Perfect Tomato Sauce
from Food & Wine, 2008 Annual Cookbook
1C extra-virgin olive oil
8 to 12 whole, peeled cloves of garlic (depending on your taste for garlic)
4 Tb tomato paste
3 35-oz cans crushed tomatoes
1 35-oz can whole tomatoes
dash of sugar
bunch of basil
2 bay leaves
s&p to taste
In a large saucepan (we have to use our 9-qt. le crueset) heat olive oil. Add garlic and saute until brown, about 5 mins. Add tomato paste and cook for just a minute. Add all 4 cans of tomatoes. Stir in sugar, basil, bay leaves, and s&p. Bring to a boil. Cook for at least 30 mins for sauce to thicken, but we usually leave it simmering for a few hours. Remove basil and garlic before serving.
– Once sauce has reduced to desired consistency, put into containers to freeze.
– We usually let this sauce simmer so long the garlic mostly dissolves so you do not need to remove it before serving/freezing.
– I like a chunkier sauce, so we use 1 can of whole tomatoes instead of all 4 cans of crushed.
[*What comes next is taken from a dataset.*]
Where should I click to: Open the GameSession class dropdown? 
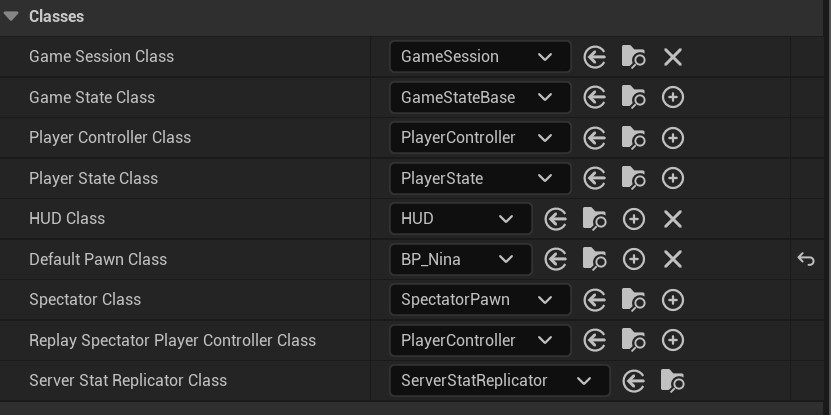pyautogui.click(x=480, y=57)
Right before serving/freezing, mash sauce with a potato masher to break up the whole tomatoes a bit.
– This sauce can be “sauced up” to make other types of tomato sauce too:
Add anchovies, olives, and capers to make Puttanesca.
Add pancetta, vodka, and heavy cream to make Vodka.
Add a mix of cooked ground meat (lamb, pork, beef) to make Bolognese.